Dolayısıyla sorulabilir: haccın manevi yönü sadece Mekke’ye gidebilenlere mi mahsustur? Yoksa hac, mekânla sınırlı olmayan daha derin bir manaya mı sahiptir? Bu satırlar, Müslümanın kendi şehrinde kalarak nasıl hac ruhunu yaşayabileceğini, bir “seyahatsiz hac”ın nasıl mümkün olabileceğini anlatıyor.
Hacı, ihrama girerek dünyevî kıyafetlerini çıkarır, tevazu ve teslimiyetin sembolü olan sade bir giysiye bürünür. Aynı şekilde, hacca gidemeyen Müslüman da kalbini dünya bağlılıklarından arındırarak manevi bir ihrama bürünebilir.
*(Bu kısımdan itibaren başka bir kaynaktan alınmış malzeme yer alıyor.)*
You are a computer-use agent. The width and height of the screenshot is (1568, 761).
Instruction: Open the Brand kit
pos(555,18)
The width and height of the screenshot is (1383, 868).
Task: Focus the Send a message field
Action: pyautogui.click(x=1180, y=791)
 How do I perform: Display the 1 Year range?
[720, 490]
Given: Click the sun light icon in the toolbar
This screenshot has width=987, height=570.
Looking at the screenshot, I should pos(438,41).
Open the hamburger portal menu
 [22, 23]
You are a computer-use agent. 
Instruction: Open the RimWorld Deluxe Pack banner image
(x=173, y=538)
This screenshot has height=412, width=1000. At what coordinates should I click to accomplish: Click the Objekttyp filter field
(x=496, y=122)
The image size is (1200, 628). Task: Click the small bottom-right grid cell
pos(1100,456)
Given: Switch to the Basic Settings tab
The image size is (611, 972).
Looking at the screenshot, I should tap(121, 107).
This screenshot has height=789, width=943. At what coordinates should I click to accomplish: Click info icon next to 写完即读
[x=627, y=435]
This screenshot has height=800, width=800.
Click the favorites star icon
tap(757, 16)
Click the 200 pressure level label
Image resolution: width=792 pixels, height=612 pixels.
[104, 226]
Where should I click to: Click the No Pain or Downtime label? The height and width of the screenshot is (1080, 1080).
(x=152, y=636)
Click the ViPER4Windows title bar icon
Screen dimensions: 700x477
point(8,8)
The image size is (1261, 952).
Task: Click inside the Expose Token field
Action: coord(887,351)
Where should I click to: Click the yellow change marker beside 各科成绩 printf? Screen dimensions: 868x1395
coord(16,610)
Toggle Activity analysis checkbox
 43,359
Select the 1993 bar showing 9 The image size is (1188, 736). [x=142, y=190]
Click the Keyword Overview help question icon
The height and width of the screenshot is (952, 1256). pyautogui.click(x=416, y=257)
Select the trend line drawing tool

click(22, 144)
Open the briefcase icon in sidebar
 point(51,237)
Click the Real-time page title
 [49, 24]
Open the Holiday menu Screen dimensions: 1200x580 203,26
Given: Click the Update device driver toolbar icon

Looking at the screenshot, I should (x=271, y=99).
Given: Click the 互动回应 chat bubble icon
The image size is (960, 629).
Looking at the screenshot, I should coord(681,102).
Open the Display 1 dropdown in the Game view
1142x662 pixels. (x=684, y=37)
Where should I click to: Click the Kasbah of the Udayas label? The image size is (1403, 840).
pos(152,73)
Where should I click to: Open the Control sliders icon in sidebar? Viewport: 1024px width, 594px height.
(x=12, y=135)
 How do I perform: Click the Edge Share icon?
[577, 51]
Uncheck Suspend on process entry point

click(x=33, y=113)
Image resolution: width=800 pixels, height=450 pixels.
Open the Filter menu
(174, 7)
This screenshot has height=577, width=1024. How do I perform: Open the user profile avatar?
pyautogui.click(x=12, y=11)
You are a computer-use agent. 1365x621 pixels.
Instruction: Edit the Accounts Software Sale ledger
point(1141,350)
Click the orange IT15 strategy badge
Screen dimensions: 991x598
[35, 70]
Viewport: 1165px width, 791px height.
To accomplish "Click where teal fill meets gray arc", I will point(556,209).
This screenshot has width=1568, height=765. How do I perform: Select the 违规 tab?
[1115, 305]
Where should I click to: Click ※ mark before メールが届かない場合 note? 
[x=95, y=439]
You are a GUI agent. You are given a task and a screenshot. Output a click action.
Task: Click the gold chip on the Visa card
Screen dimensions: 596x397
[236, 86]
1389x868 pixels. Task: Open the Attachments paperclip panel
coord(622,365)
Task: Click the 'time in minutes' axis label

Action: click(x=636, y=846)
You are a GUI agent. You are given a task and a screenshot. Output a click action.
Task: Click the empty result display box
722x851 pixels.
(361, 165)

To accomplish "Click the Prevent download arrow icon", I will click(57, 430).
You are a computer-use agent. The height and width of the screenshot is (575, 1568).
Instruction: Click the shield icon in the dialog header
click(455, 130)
Hacı, “Lebbeyk Allahümme Lebbeyk” diyerek Rabbinin davetine icabet eder. İşte geride kalan Müslümanlar da samimi niyeti, ibadetleri ve salih amelleriyle bu çağrıya içten bir cevap verebilirler. Yani namazla, oruçla, infakla, güzel ahlakla Rabbinin davetine icabet eder.
Hacda tavaf, Allah sevgisinin merkezde olduğu bir hayatın sembolüdür. Kalbinde Allah sevgisini merkeze koyan her mümin, yaşarken tavafın sırrına erebilir. Kâbe etrafında dönen beden gibi, Müslüman da hayatını Allah’ın rızası etrafında döndürerek kalbiyle tavaf edebilir.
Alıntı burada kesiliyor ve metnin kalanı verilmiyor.